Dietary Modification in Mental Health Care

Changes in the diet can have beneficial effects on mental health problems

Posted Aug 22, 2017

The general health of the digestive system modulates immune functioning and brain activity through the microbiome-gut-brain axis. Recent research findings point to a possible link between imbalances in bowel microflora, increased inflammation of the mucosal lining of the intestines, and systemic immune dysregulation resulting in increased risk of depressed mood. Preliminary findings from animal studies and early human clinical trials suggest that probiotics have therapeutic effects in autism, depressed mood, and anxiety.

Most research findings on the relationship between nutrition and mental health are inconsistent and inconclusive. However, most mental health professionals agree that reducing or eliminating refined sugar and caffeine from the diet improves mood in many depressed patients. Foods rich in folate, pyridoxine (B6), and methyl-cobalamin (B12) are therapeutic because these vitamins are essential co-factors in the synthesis of serotonin, dopamine, and norepinephrine, 3 neurotransmitters that play central roles in mood regulation. Increased consumption of fish high in omega-3 essential fatty acids may provide a protective effect against depressed mood. Important dietary sources of omega-3s include salmon, halibut, other deep-sea fish, as well as flaxseed oil. Relatively greater intake of omega-3 fatty acids (i.e., compared to omega-6 fatty acids) is correlated with lower inflammatory markers in such as C-reactive protein and reduced risk of inflammation-mediated disorders, including depression and Alzheimer disease. In fact prevalence rates of severe depression and suicide attempts are lower in countries where fish is an important part of the average diet. In Japan, where fish consumption is very high, the annual incidence of depressed mood is only 0.12 percent, compared to 6 percent in New Zealand, where fish consumption is relatively low.

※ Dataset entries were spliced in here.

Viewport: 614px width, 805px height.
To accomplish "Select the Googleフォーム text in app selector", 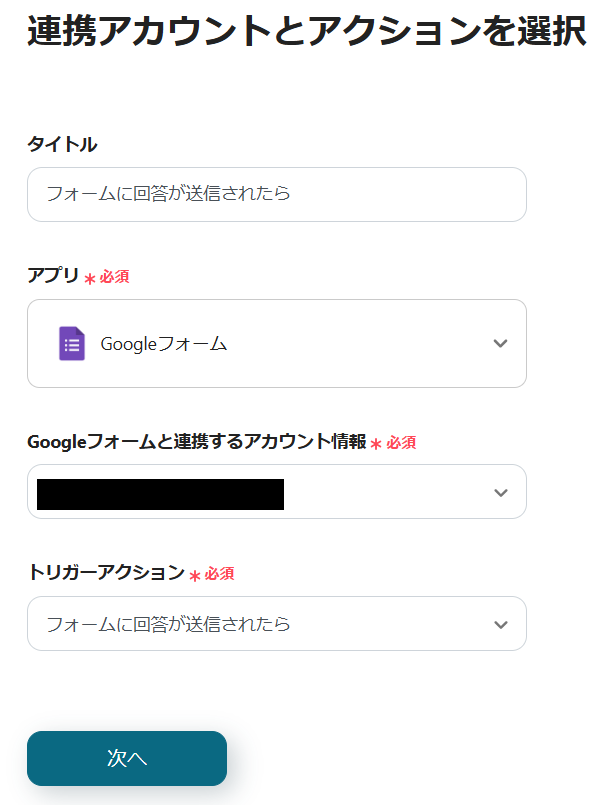I will [x=164, y=344].
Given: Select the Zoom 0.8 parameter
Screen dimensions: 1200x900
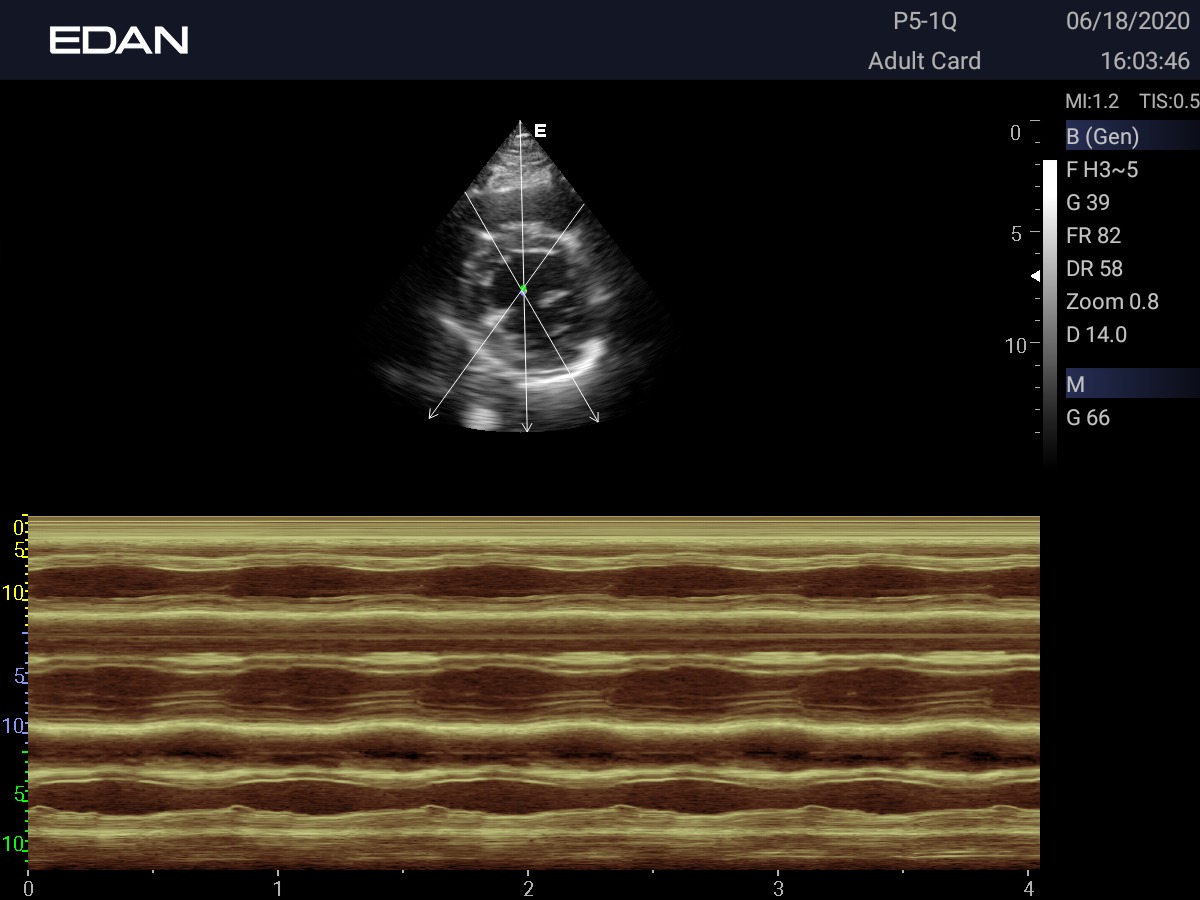Looking at the screenshot, I should (1112, 302).
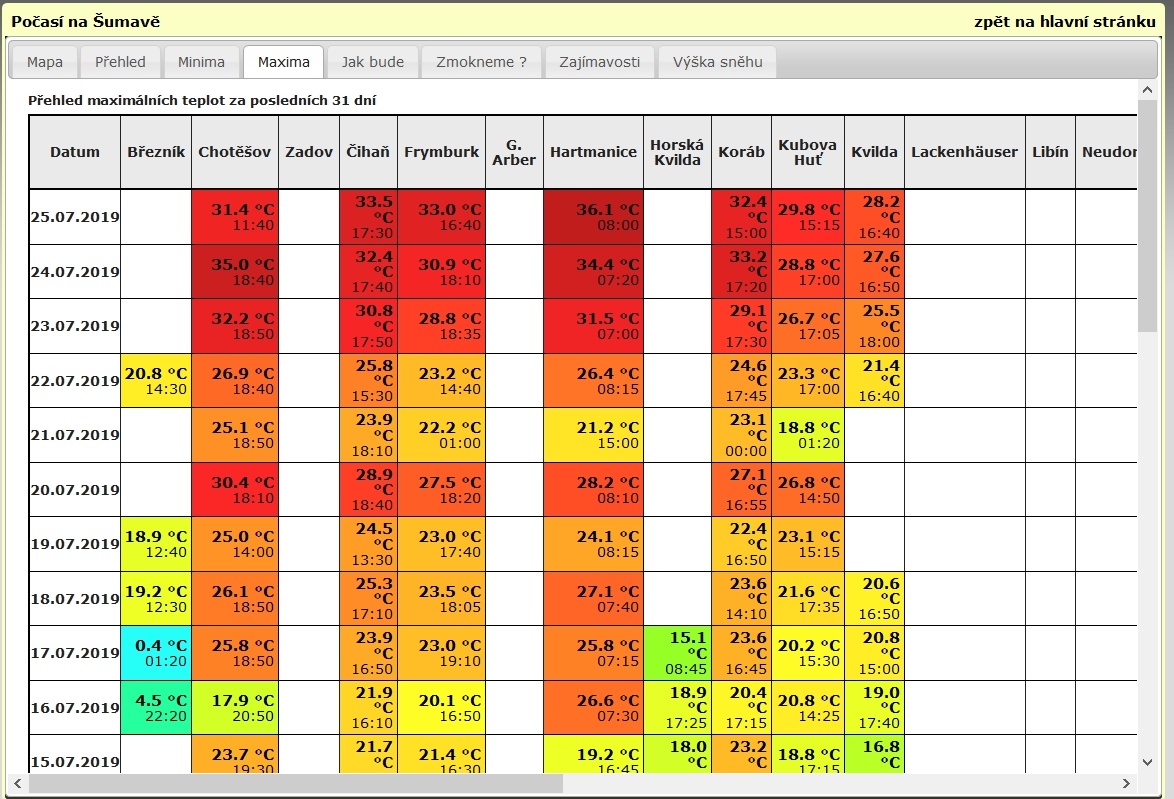Click the active Maxima tab

pyautogui.click(x=283, y=62)
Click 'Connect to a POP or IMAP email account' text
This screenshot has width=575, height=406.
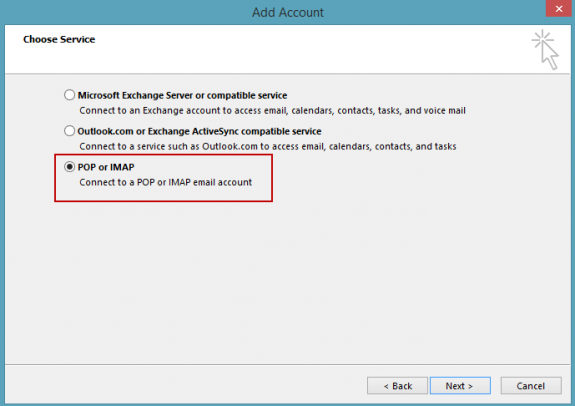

A large epidemiological study concluded that fish consumption (containing mainly omega-3 fatty acids) two to three times weekly significantly reduced the risk of cognitive decline in the elderly. High fish consumption was found to be inversely correlated with cognitive impairment. In contrast, individuals who preferred foods rich in linoleic acid (an omega-6 fatty acid) exhibited significantly higher rates of cognitive decline. Lifestyle factors—including exercise and alcohol consumption—and educational level are associated with dietary preferences, and thus a relatively lower risk of developing Alzheimer disease cannot be ascribed to fish consumption alone. Persons who consume a high-fat, high-calorie diet are at significantly greater risk of developing Alzheimer disease than persons who have moderate fat intake and restrict total calories.

Excess caloric intake and high fat intake promote the formation of damaging free radicals that cause diffuse neuropathological changes in the brain. A meta-analysis of findings from 18 community-wide studies concluded that the risk of Alzheimer disease increased linearly at a rate of 0.3 percent with every 100-calorie increase in daily intake. Average daily fat consumption was strongly correlated with increased risk of developing dementia.

Caffeine consumption increases blood levels of epinephrine, norepinephrine, and cortisol resulting in increased feelings of ‘nervousness’ and increased risk of panic attacks in individuals who are genetically predisposed to these disorders. Moderate but not heavy consumption of wine (two to four glasses per day) is associated with a reduced risk of Alzheimer disease. In a large 5-year cohort study, 19,000 women aged 70 to 80 years who drank 14 g of alcohol daily (the equivalent of one and a half glasses of wine or one 12-oz beer) were 20 percent less likely to experience significant cognitive impairment compared to nondrinkers. Chronic alcohol abuse is often associated with malnutrition due to malabsorption of essential nutrients through the mucosa of the stomach and small intestines resulting in significantly reduced blood levels of thiamin, folate, B6, and important trace minerals. Hypoglycemia can result from toxic effects of alcohol on the liver manifesting as confusion, anxiety, and impaired cognitive functioning. Alcoholics who improve their general nutrition probably have a better chance of maintaining sobriety than those who do not. Eighty-one percent of alcoholics who stayed on a caffeine-free, low–refined sugar diet high in wheat germ and fruit remained abstinent at 6 months.